TOB(株式公開買付)とは|保有株がTOBされた時の選択肢

株式とは会社を構成する単位です。過半数の株を取得すれば会社の経営権はその株主が持つことになります。今回は、そんな株式の取得や買収・統合に関するTOB(株式公開買付)について勉強しましょう。

TOB(株式公開買付)とは

TOBは「Take-Over-Bid」の略称で、日本語では「株式公開買付」と言います。公開買付という名称からわかるように、株式の購入を公表して買付を行うことです。

具体的には、「買付価格」や「購入期間」などを公表することで、対象となる株を保有する投資家(株主)に株を売却するように促し、取引所外で株券を買い付けることをいいます。

TOBの目的

TOBは企業の買収や合併・子会社化する時などに用いられます。また、上場している企業がMBOして非上場化する際にも、TOBで既存株主から株を買い取るケースがあります。

TOB(株式公開買付)のメリット

TOBには、TOBを実施する企業と既存株主の両方にメリットがあります。

TOB実施側のメリット

TOB実施側には、以下のようなメリットがあります。

予定期間で株の買付が可能

TOBで株を購入する期間を設定するために、実施する側のスケジュール通りにTOBを行うことができます。

市場買付による想定外の株高を回避できる

株式市場で株の買付を行えば、需要と供給のバランスから株価が大きく上昇する可能性があります。仮に、買収予算を超えるような株高になった時には計画がとん挫する可能性もあります。

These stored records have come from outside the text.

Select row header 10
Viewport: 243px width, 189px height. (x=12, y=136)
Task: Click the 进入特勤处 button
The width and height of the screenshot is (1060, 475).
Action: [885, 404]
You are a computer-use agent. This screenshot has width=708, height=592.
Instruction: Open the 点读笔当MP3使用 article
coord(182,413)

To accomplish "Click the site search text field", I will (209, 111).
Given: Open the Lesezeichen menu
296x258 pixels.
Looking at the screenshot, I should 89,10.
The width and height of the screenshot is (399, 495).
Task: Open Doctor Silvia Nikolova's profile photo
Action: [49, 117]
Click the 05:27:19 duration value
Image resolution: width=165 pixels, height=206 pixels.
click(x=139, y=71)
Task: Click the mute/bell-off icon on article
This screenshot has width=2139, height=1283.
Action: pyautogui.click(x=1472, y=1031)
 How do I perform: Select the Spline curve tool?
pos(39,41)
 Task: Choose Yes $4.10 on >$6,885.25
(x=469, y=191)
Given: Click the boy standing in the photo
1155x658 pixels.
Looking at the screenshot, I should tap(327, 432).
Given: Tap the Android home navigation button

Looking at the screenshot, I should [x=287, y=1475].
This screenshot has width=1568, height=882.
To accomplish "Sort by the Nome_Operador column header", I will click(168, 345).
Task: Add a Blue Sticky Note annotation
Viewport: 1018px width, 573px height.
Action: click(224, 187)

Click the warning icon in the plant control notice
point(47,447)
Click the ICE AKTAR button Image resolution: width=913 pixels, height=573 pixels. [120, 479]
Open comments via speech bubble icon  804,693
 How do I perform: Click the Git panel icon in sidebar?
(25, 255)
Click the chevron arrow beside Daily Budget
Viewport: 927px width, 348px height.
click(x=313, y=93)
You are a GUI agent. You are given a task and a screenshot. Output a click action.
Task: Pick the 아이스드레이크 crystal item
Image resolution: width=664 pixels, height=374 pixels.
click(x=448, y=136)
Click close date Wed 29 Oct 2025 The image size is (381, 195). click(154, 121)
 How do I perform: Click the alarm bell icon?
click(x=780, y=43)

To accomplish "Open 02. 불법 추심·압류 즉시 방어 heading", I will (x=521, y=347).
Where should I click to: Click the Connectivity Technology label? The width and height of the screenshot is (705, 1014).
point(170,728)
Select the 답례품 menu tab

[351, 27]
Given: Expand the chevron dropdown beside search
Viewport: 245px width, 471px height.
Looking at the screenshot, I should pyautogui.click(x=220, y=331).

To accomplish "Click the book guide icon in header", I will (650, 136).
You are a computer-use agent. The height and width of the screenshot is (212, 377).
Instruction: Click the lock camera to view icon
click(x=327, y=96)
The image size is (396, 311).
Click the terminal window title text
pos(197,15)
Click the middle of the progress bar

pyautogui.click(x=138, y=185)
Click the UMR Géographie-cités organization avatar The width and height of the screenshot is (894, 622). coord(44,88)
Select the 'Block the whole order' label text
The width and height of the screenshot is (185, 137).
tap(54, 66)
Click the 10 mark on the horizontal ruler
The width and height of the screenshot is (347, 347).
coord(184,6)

TOBを行う事で予算通りの買収や合併などを行うことが可能になります。

既存株主のメリット

既存株主でも特に個人投資家にとってTOBのメリットはどんなものがあるでしょうか?

時価よりも高い値段で株を売却できる

TOBを実施する場合に、実施側は株を買い付ける価格を時価よりも高く設定するのが一般的です。そのため、既存の株主、特に個人投資家にとっては大きな売却益になる可能性が高いと言えるでしょう。

友好的TOBと敵対的TOB

ただし、TOBは実施する側とされる側で必ずしも同意があるわけではありません。基本的には、TOBは実施する側も成功を目指しているわけですから、TOBする企業へ事前に同意を求めることが一般的です。

例えば、グループ会社の完全子会社化などでは、基本的には友好的にTOBを進めます。こういったTOBを「友好的TOB」と言います。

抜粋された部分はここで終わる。